--- begin ---

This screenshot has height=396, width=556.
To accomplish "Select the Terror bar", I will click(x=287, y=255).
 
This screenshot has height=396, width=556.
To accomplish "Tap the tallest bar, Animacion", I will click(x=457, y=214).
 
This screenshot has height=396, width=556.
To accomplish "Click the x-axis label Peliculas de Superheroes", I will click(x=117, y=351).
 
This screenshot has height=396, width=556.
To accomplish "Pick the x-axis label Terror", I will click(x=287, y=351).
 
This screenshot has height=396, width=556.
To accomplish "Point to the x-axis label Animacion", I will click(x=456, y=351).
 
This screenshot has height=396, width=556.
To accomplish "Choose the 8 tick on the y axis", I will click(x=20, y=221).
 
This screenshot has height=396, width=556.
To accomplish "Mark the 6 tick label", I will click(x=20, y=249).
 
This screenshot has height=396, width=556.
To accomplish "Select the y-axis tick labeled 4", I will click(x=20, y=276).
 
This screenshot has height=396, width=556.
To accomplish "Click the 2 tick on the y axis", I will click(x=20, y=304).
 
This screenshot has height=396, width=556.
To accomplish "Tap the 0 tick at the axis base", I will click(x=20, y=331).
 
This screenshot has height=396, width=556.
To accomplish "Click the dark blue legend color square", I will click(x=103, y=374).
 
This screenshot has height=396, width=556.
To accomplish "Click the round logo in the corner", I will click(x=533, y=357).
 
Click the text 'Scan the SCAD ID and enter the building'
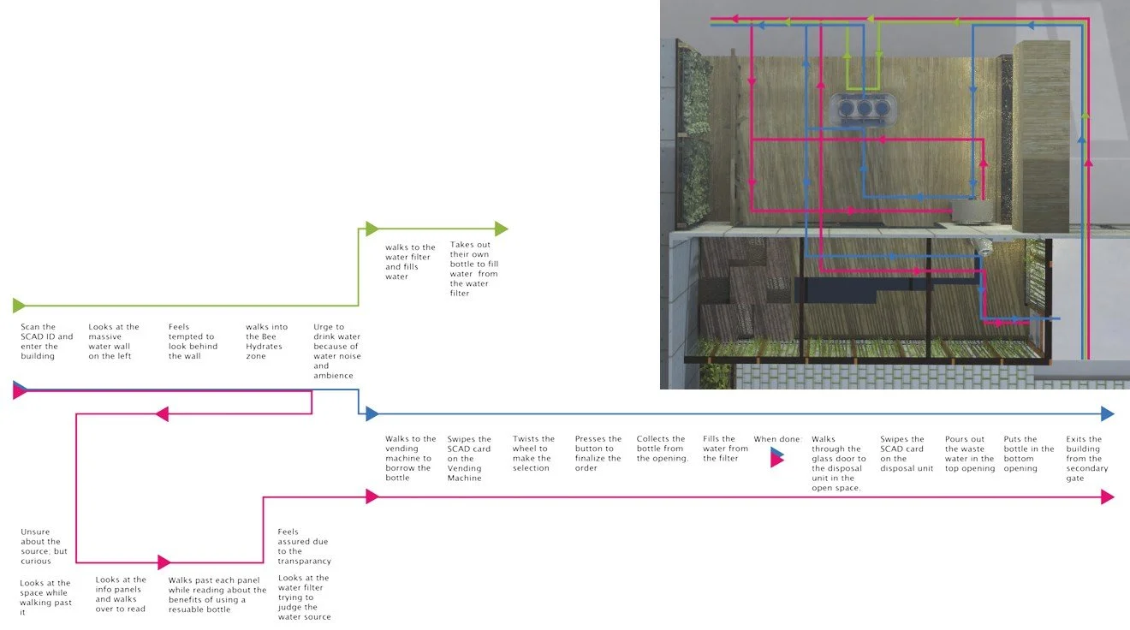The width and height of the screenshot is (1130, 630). click(x=46, y=342)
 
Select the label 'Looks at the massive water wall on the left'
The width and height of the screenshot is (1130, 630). click(x=114, y=342)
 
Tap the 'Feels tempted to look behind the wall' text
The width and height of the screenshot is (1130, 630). click(x=193, y=342)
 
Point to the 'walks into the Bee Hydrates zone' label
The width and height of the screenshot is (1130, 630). click(x=267, y=342)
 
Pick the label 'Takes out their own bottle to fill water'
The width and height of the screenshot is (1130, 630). click(x=474, y=269)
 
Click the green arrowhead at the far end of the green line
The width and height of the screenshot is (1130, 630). click(x=501, y=229)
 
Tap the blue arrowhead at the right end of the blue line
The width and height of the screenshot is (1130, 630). click(x=1107, y=413)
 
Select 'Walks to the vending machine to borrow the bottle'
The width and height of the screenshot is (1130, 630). click(x=410, y=458)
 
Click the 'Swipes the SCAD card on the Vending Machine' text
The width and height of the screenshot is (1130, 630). click(x=469, y=458)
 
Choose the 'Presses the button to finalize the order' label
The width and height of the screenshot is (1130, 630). click(x=598, y=454)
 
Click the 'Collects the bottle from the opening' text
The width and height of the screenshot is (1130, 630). click(x=662, y=449)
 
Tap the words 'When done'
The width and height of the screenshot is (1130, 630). click(x=776, y=439)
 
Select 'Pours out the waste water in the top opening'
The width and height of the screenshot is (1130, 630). click(x=970, y=454)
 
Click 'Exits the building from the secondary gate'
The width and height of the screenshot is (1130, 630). click(x=1087, y=458)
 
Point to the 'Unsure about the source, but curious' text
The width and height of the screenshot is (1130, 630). click(x=42, y=546)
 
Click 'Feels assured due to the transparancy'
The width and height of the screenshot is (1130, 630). click(x=304, y=546)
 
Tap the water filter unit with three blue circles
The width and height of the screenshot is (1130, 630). click(x=861, y=110)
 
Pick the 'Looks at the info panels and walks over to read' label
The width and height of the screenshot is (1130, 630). click(x=121, y=594)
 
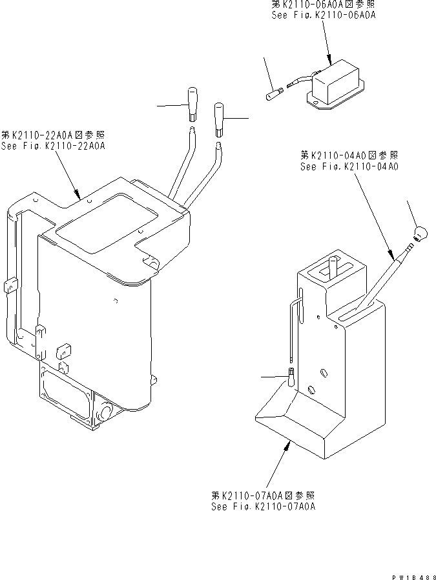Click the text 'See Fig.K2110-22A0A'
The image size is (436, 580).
(x=53, y=146)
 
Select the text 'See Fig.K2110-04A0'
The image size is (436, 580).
(x=349, y=166)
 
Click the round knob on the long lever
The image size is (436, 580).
(x=420, y=233)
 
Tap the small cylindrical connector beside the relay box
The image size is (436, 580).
(x=271, y=95)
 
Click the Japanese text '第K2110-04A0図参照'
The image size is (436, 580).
(x=349, y=155)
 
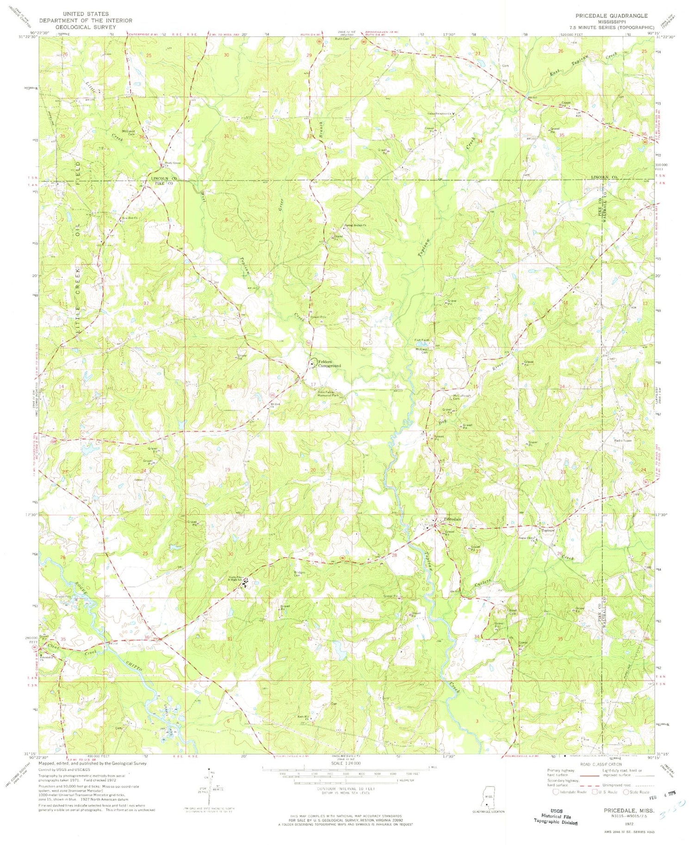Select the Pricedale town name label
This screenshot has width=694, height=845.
coord(452,520)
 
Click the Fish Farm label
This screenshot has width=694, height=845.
coord(421,340)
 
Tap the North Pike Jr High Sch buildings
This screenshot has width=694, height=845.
coord(245,581)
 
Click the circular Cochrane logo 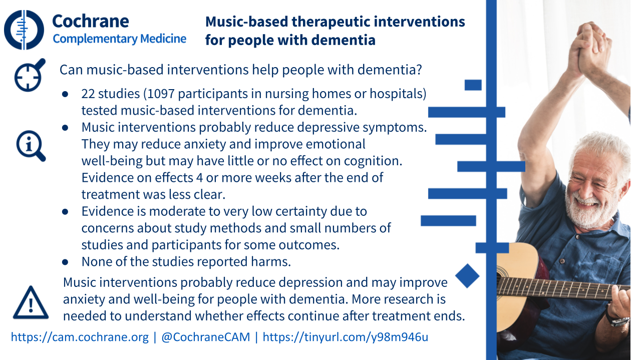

--- end ---

WORK TO BE COMPLETED
Reproduce the lines above verbatim, omitting the pictures from your answer.

SOLUTION TO THE EXERCISE
This screenshot has height=396, width=556.
To accomplish "Select the Terror bar", I will click(x=287, y=255).
 
This screenshot has height=396, width=556.
To accomplish "Tap the tallest bar, Animacion", I will click(x=457, y=214).
 
This screenshot has height=396, width=556.
To accomplish "Click the x-axis label Peliculas de Superheroes", I will click(x=117, y=351).
 
This screenshot has height=396, width=556.
To accomplish "Pick the x-axis label Terror", I will click(x=287, y=351).
 
This screenshot has height=396, width=556.
To accomplish "Point to the x-axis label Animacion", I will click(x=456, y=351).
 
This screenshot has height=396, width=556.
To accomplish "Choose the 8 tick on the y axis", I will click(x=20, y=221).
 
This screenshot has height=396, width=556.
To accomplish "Mark the 6 tick label", I will click(x=20, y=249).
 
This screenshot has height=396, width=556.
To accomplish "Select the y-axis tick labeled 4", I will click(x=20, y=276).
 
This screenshot has height=396, width=556.
To accomplish "Click the 2 tick on the y axis", I will click(x=20, y=304).
 
This screenshot has height=396, width=556.
To accomplish "Tap the 0 tick at the axis base", I will click(x=20, y=331).
 
This screenshot has height=396, width=556.
To accomplish "Click the dark blue legend color square", I will click(x=103, y=374).
 
This screenshot has height=396, width=556.
To accomplish "Click the round logo in the corner", I will click(x=533, y=357).
 
Click the text 'Scan the SCAD ID and enter the building'
The width and height of the screenshot is (1130, 630). click(x=46, y=342)
 
Select the label 'Looks at the massive water wall on the left'
The width and height of the screenshot is (1130, 630). click(x=114, y=342)
 
Tap the 'Feels tempted to look behind the wall' text
The width and height of the screenshot is (1130, 630). click(x=193, y=342)
 
Point to the 'walks into the Bee Hydrates zone' label
The width and height of the screenshot is (1130, 630). click(x=267, y=342)
 
Pick the label 'Takes out their own bottle to fill water'
The width and height of the screenshot is (1130, 630). click(x=474, y=269)
 
Click the green arrowhead at the far end of the green line
The width and height of the screenshot is (1130, 630). click(x=501, y=229)
 
Tap the blue arrowhead at the right end of the blue line
The width and height of the screenshot is (1130, 630). click(x=1107, y=413)
 
Select 'Walks to the vending machine to borrow the bottle'
The width and height of the screenshot is (1130, 630). click(x=410, y=458)
 
Click the 'Swipes the SCAD card on the Vending Machine' text
The width and height of the screenshot is (1130, 630). click(x=469, y=458)
 
Choose the 'Presses the button to finalize the order' label
The width and height of the screenshot is (1130, 630). click(x=598, y=454)
 
Click the 'Collects the bottle from the opening' text
The width and height of the screenshot is (1130, 630). click(x=662, y=449)
 
Tap the words 'When done'
The width and height of the screenshot is (1130, 630). click(x=776, y=439)
 
Select 'Pours out the waste water in the top opening'
The width and height of the screenshot is (1130, 630). click(x=970, y=454)
 
Click 'Exits the building from the secondary gate'
The width and height of the screenshot is (1130, 630). click(x=1087, y=458)
 
Point to the 'Unsure about the source, but curious' text
The width and height of the screenshot is (1130, 630). click(x=42, y=546)
 
Click 'Feels assured due to the transparancy'
The width and height of the screenshot is (1130, 630). click(x=304, y=546)
 
Tap the water filter unit with three blue circles
The width and height of the screenshot is (1130, 630). click(x=861, y=110)
 
Pick the 'Looks at the info panels and walks over to read' label
The width and height of the screenshot is (1130, 630). click(x=121, y=594)
 
Click the text 'See Fig.K2110-22A0A'
The image size is (436, 580).
(x=53, y=146)
 
Select the text 'See Fig.K2110-04A0'
The image size is (436, 580).
(x=349, y=166)
 
Click the round knob on the long lever
The image size is (436, 580).
(x=420, y=233)
 
Tap the small cylindrical connector beside the relay box
The image size is (436, 580).
(x=271, y=95)
 
Click the Japanese text '第K2110-04A0図参照'
The image size is (436, 580).
(x=349, y=155)
 
Select the Pricedale town name label
This screenshot has width=694, height=845.
coord(452,520)
 
Click the Fish Farm label
This screenshot has width=694, height=845.
coord(421,340)
 
Tap the North Pike Jr High Sch buildings
This screenshot has width=694, height=845.
coord(245,581)
 
Click the circular Cochrane logo 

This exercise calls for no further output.